Narrative force is a key element in Those Angry Days: Roosevelt, Lindbergh, and America's Fight Over World
War II, 1939-1941 (Random House, 2013), Lynne Olson’s account of the national
debate over intervening or remaining isolated in the early days of the Second
World War. Representing the two sides of
the debate are Franklin D. Roosevelt and Charles Lindbergh. Olson traces in interesting detail the
development of the opposing sides of the debate from the 1920s on, describing
Roosevelt’s rise to power and Lindbergh’s shift from American aviation hero to
increasingly controversial German apologist and isolationist spokesman. The challenge for the writer of a book such
as this is that the facts are already there.
They can’t be changed to suit the needs of the story. Of course, the writer can bend and burnish elements
of the story so as to give it color, but only within bounds, and he or she
cannot change the facts. A novelist can fabricate
events. A documentary writer can only
select and edit them. Olson’s challenge
is to take preset events and people and to bring out their interest, if it is
already there, or to find within them what makes them relevant to the present
day. Olson is an excellent nonfictional
narrativist. She writes well, evokes her
characters effectively, and clearly explains the issues that made those days so
angry.
The parallels in this book between America in the pre-World
War II 1930s and the present day are striking.
The debate over involvement in WWII was fierce, furious, and sometimes
nasty. Lindbergh comes to us as a not
especially intelligent and sometimes clueless articulator of viewpoints that
are, in retrospect, contemptible. But
there were many Americans, including leading members of Congress, who agreed
with him. Roosevelt comes across at
moments as a scheming politician, telling the citizenry one thing with the
intent of doing something else. While he
was assuring voters that he had no intention of getting America involved in the
Second World War, he was in fact looking for ways to provide support, including
military support, to the European allies, especially the British. He was a consummate Machiavellian. He was also, at times, an indecisive procrastinator
unable to recover from judicial and legislative setbacks suffered during his
second term. In the end, following Pearl
Harbor, he emerged as the great wartime leader we remember today, while
Lindbergh gradually withdrew from public life.
Lindberg was, according to Olson, a controlling father and
husband. He wanted to mold his wife and
children in his own image, though he often went months without seeing them. He couldn’t understand why some of his speeches
against interventionism provoked outrage and threats against his family. Olson identifies a growing rift, personally
and politically, between Lindbergh and his wife, Anne Morrow, a gifted and
talented writer who did what her husband wanted even as she had misgivings
about his views and wrote in one of her novels about an ambitious young woman
struggling against a domineering husband.
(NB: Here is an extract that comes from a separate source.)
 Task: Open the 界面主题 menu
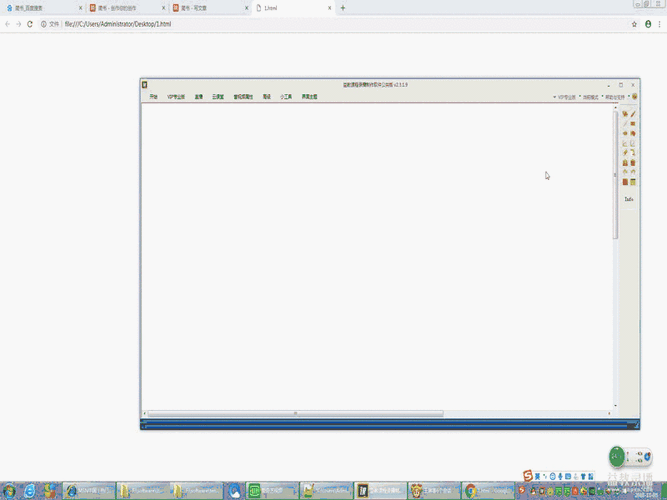click(310, 97)
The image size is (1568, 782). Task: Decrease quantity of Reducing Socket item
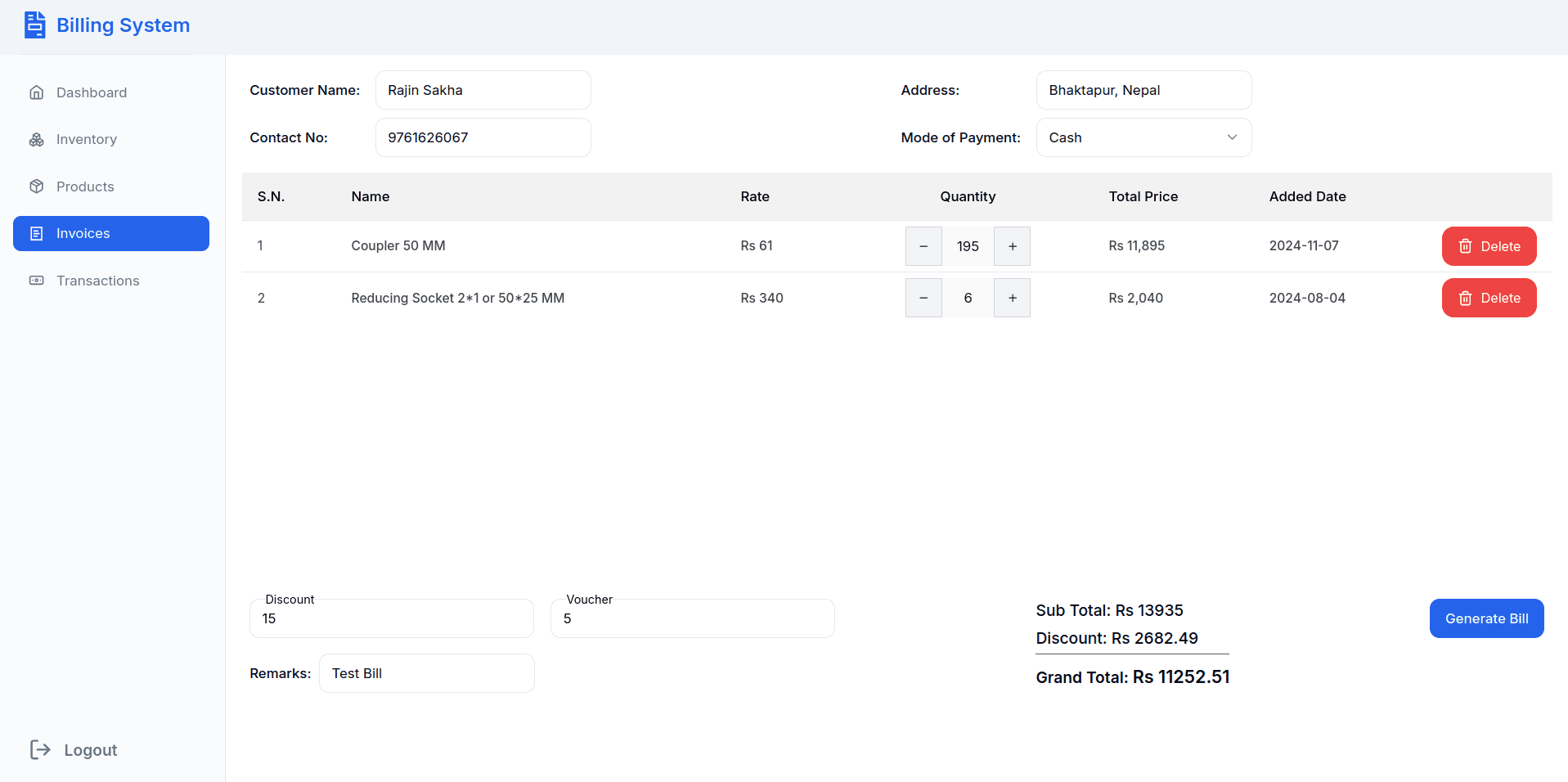(923, 298)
Olson tries to present Morrow sympathetically, but in some of her
writings she clearly sought to defend and explain the attitudes her husband was
expressing openly.
In the end, when he died, Lindbergh left behind in addition
to his own children with Morrow seven children from relationships with three other
women. They didn’t learn their father’s
identity until decades after his death.
His arrogance, egotism, and political wrongheadedness make him the least
sympathetic of the people in this book.